I’ve been told all my life how good Ingmar Bergman movies are. It’s practically a joke; no, it’s more than that, his movies were of such a quality that it was expected jokes about Bergman movies would be understood. I don’t think that, culturally, this is quite so true, anymore.
But that’s beside the point. I’ve just watched Through A Glass Darkly and I am blown away all over again.
This is the first movie of a film trilogy which is apparently called, with admirable economy, The Ingmar Bergman Film Trilogy, consisting of this, Winter Light and The Silence. With my usual ass-backwards methodology, I watched Winter Light a year ago, because I was still in the honeymoon phase of my man-crush on Gunnar Björnstrand from The Seventh Seal, and I couldn’t resist the idea of watching him play a priest who had lost his faith. Was this an error? Have I sacrificed an arc that runs through this trilogy? I have no idea, I haven’t watched The Silence yet.
Speaking of admirable economy, Through A Glass Darkly eschews the larger population of most of Bergman’s other films, and rests its story on only four characters: David, a writer (Björnstrand), his adult daughter, Karin (Harriet Andersson) and teenage son, Minus (Lars Passgård), and Karin’s husband, Martin (Max von Sydow). All four are having a bit of a holiday in an old, isolated farmhouse on the coast.
From a very simple beginning, things begins to complexify: David is a very remote father, frequently traveling, ostensibly for his novels, and there is a fair amount of resentment that he’s about to set out again. Minus wishes only that he could speak with his father, but the few opportunities that present themselves fall into the typical, stilted, jokey conversations that any boy growing into manhood will find only too familiar. Martin is a medical doctor, which is a good thing because what will hang over the entire movie is Karin’s “illness”, often alluded to, never named.
Karin is schizophrenic. She has just returned from a lengthy stay in a hospital; she refers lightly to electro-shock therapy. While David and Martin are alone, Martin confides to her father that Karin’s situation is incurable; a cure is not totally unheard of, but the best he can hope for is longer stretches of normalcy between episodes. At the beginning of one such episode, Karin finds and reads her father’s diary. In the honesty writers practice with themselves, by themselves, David talks about her incurable state and his temptation – which he rightly feels is horrific – to write about her condition and deterioration.
The attempt to function as a normal family under this stress is heartbreaking. During a boat trip to get supplies, the two men have it out in civil discourse. Martin feels David has failed as a father, and David agrees – he also admits to a suicide attempt just prior to returning to his family, which failed only because the car he was driving seized up inches from a precipice. This incident has driven him back to Karin and Minus, his love for them now drawn in sharp relief, even if it is a love he has no idea how to demonstrate.
While they are gone, Karin has another episode, and in the lucidity that follows, reconciles with her father somewhat and decides that she should now return to the hospital forever, tired of pretending or even hoping that normalcy is a possibility. “You can’t live in two worlds.
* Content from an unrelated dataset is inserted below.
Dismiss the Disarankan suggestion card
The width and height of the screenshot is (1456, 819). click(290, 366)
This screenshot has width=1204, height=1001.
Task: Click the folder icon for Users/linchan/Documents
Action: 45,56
You have to choose one.” But the worst is yet to come, and every man in her family can only witness helplessly her madness.
It takes true master storytellers to relate a compelling story that consists largely of people talking in rooms, and Bergman certainly qualifies. Each of the men is excellent in their roles, but there is no doubt that this movie belongs to Harriet Andersson, with her stunning portrayal of Karin. She plays out the entirety of human emotion in her performance, and her schizophrenic episodes, never overplayed, have the terrible ring of truth. The fact that she not only holds her own against von Sydow and Björnstrand, but carries the whole picture with their able support, cannot be overstated.
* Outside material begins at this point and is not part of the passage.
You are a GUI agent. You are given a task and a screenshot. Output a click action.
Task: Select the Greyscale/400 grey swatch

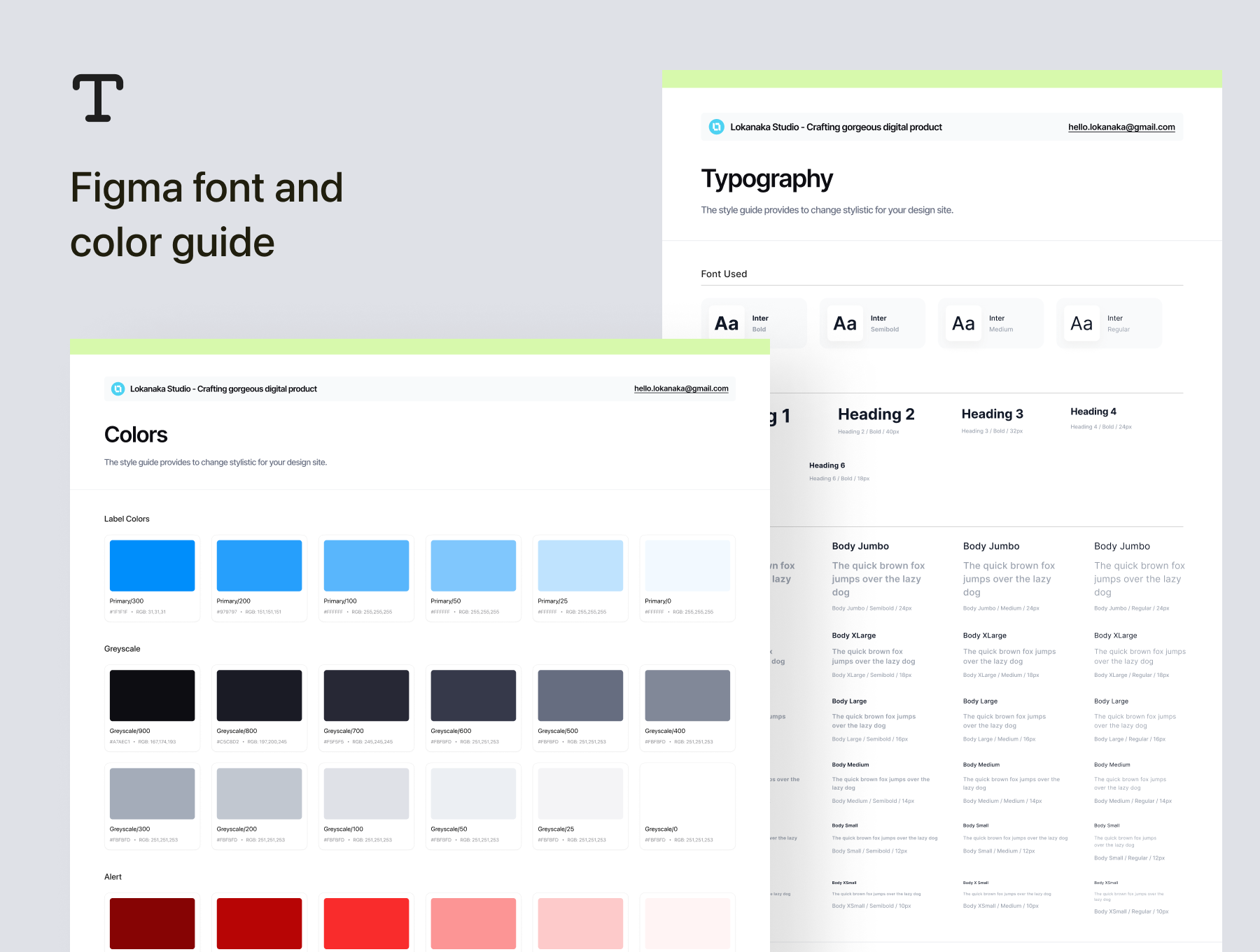point(687,695)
Additional praise must be given for cinematographer Sven Nykvist, in his second outing with Bergman. The black and white palette of Glass is incredibly varied, and the austere landscape and textures of the farmhouse and other settings are so precise, so gorgeously detailed, it is as if Ansel Adams had decided to take up a movie camera, it is that astonishing. I am told that Bergman was truly impressed by Nykvist’s outdoor photography on The Virgin Spring; I’m scheduled to watch that later in the year, I’ll let you know.
To hear me talk about it, one would think that Through A Glass Darkly is depressing – it’s not. It’s frequently harrowing, but as the movie ends – simply, with no Fin or end credits – the feeling is one of exhilaration. The exhilaration that comes of spending an hour and a half in a room with people who are very good at their jobs, and being privileged to see that work.